– Хотел бы я знать, – вздохнул капитан, – высадил ли «Игль» свою команду на берег, так как едва ли он мог иным путем помочь осажденным.
– Конечно, бомбардировка с судна могла бы одинаково повредить и своим и врагам.
– Мне кажется, все время ветер был для него противный и ему приходилось лавировать, так что ему пришлось пробыть в пути несколько лишних дней, – заметил лейтенант.
– Но не надо прежде времени унывать, – заключил капитан. – Нужно во что бы то ди стало докончить наши понтоны к завтрашнему рассвету.
Все пошли на работу, между тем как в нескольких шагах от их палаток в становище дикарей Прыгун бегал взад и вперед словно в горячечном бреду. Крупные капли пота покрыли все его тело, глаза помутились, он непрерывно бормотал что-то про себя. По временам он падал в страшных корчах на землю и после каждого подобного приступа судорог, видимо, ослабевал все больше и больше. Но никто из соплеменников не оказывал ему никакой помощи. Капитан Ловэлль послал было к нему солдат с тем, чтобы они накормили и напоили его, но он отказался. К полудню он. обессилел до такой степени, что уже не мог подняться.
Клетка с двуутробкой отвязалась, но он и не заметил этого.

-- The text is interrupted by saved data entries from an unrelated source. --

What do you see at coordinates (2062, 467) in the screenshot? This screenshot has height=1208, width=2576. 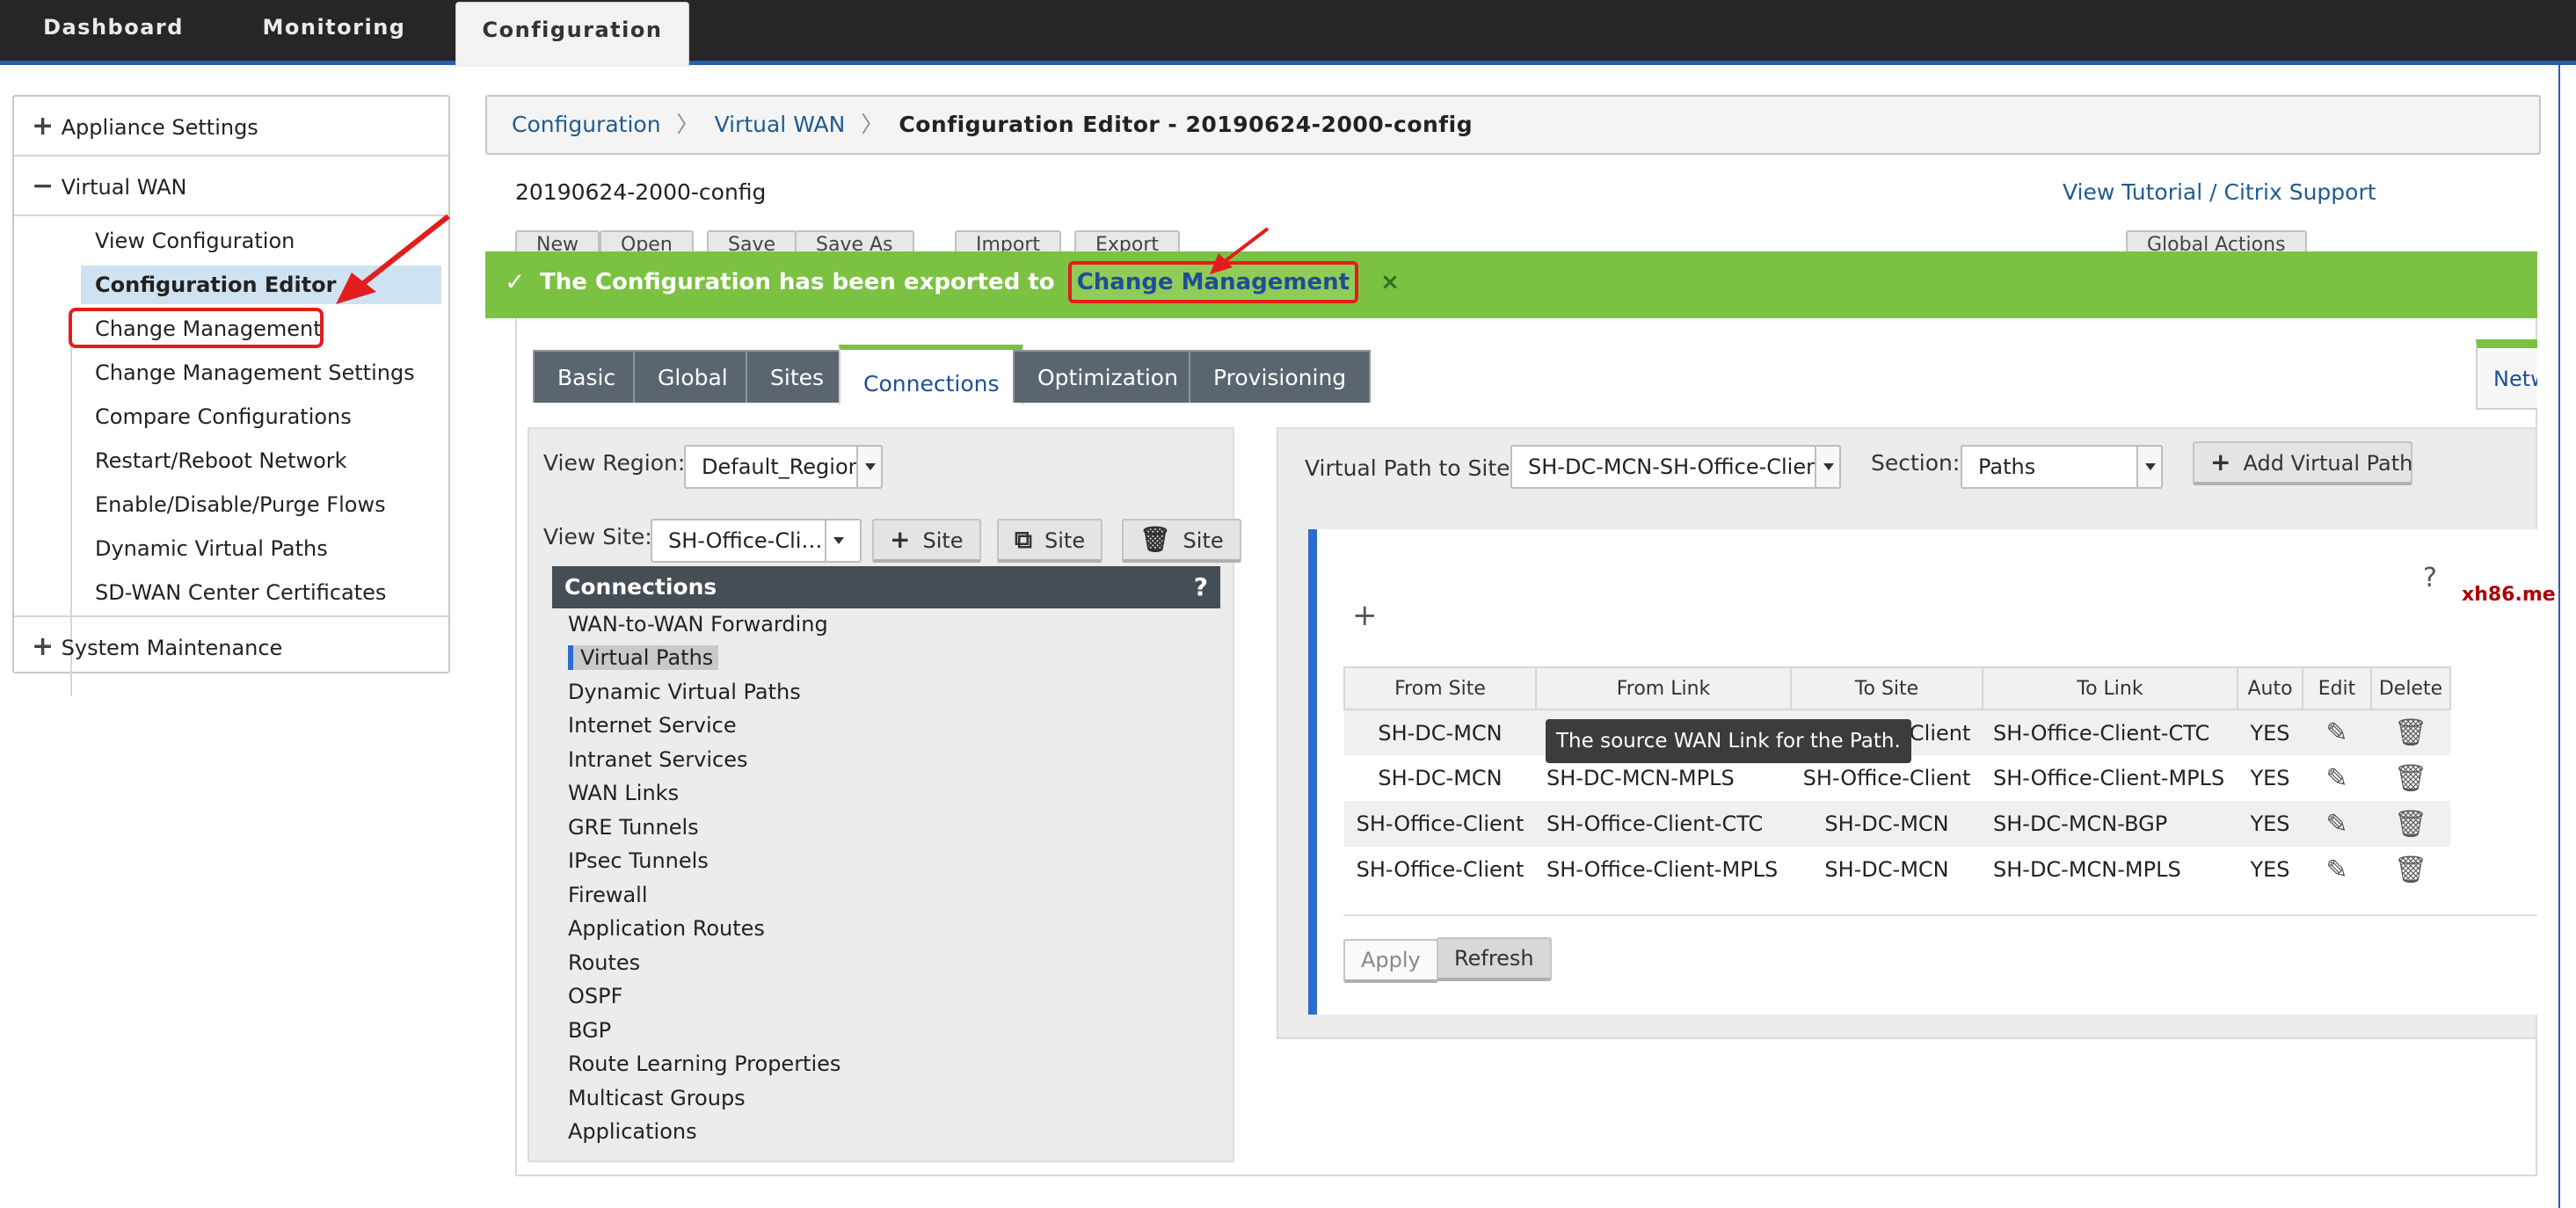 I see `section-select: Paths` at bounding box center [2062, 467].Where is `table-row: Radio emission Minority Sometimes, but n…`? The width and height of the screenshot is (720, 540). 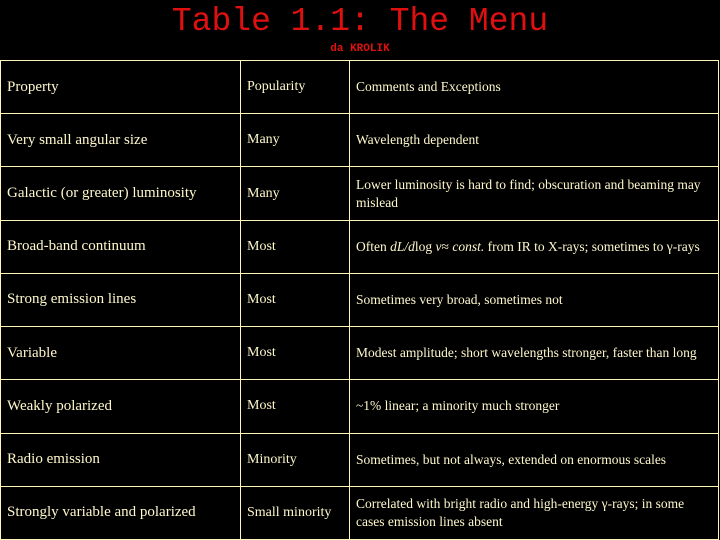 table-row: Radio emission Minority Sometimes, but n… is located at coordinates (360, 460). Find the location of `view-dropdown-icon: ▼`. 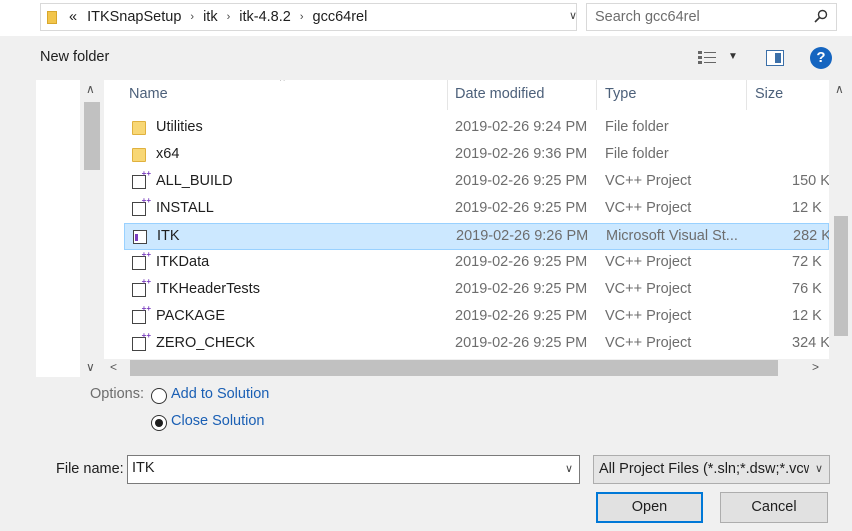

view-dropdown-icon: ▼ is located at coordinates (733, 56).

Между тем двуутробка усердно перегрызала тоненькие прутики своей темницы.
Спустя несколько часов полной неподвижности, Прыгун в последний раз приподнял голову и осмотрелся. Лицо его было совершенно серое, обезображенное, губы не закрывались, оскаленные зубы страшно белели. Угасающий взор его обратился к ивовой клетке и о ужас! – двуутробки в ней уже не было. Она перегрызла прутья и убежала.
Несчастный вскинул руками, глаза его закатились и он упал, ничком в траву.

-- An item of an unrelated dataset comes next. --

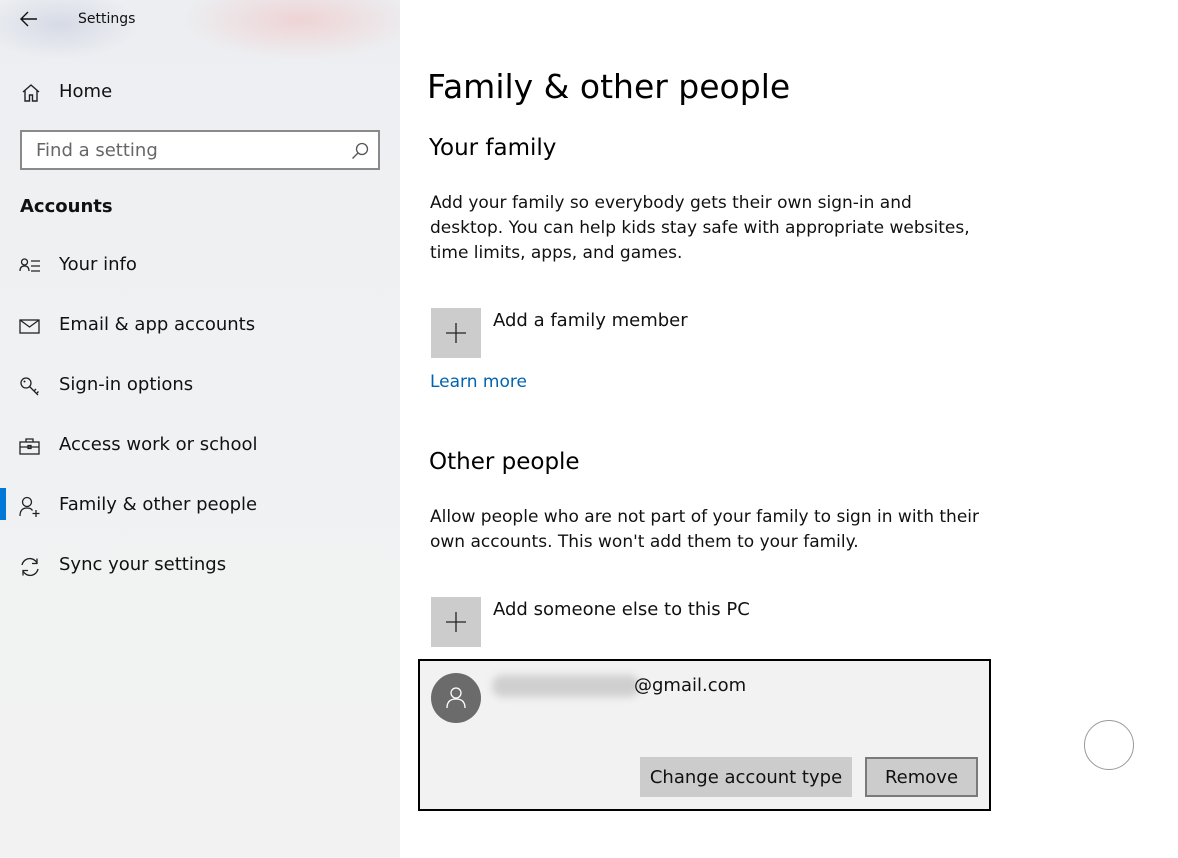  What do you see at coordinates (704, 735) in the screenshot?
I see `account-card: @gmail.com Change account type Remove` at bounding box center [704, 735].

– Умер! – воскликнул Аскот, все время за ним наблюдавший. – Живой человек не в состоянии так долго оставаться в подобной позе!
– Да, он умер!.. Бедный Прыгун, жертва бессмысленнейшего суеверия!
– Вот подходят его темнокожие земляки и осматривают его труп. Очевидно, пуингурру, погубив свою жертву, теряет всякую силу.
– Они разбивают его своими дубинами, теперь-то они очень храбро действуют!
К месту, где лежал труп, собралось все племя от мала до велика. Одни посыпали, песком осколки пуингурру, другие выли и расцарапывали себе до крови лицо и вее тело. Кровь, струившуюся из глубоких царапин, они размазывали по всему телу.
Четверо человек сплели из веток виркатти, нечто вроде носилок, уложили на него тело умершего и понесли его по всему лагерю. Минтана шел рядом и ежеминутно останавливал процессию, как бы прислушиваясь: очевидно, он спрашивал о чем-то душу умершего и ожидал её ответа.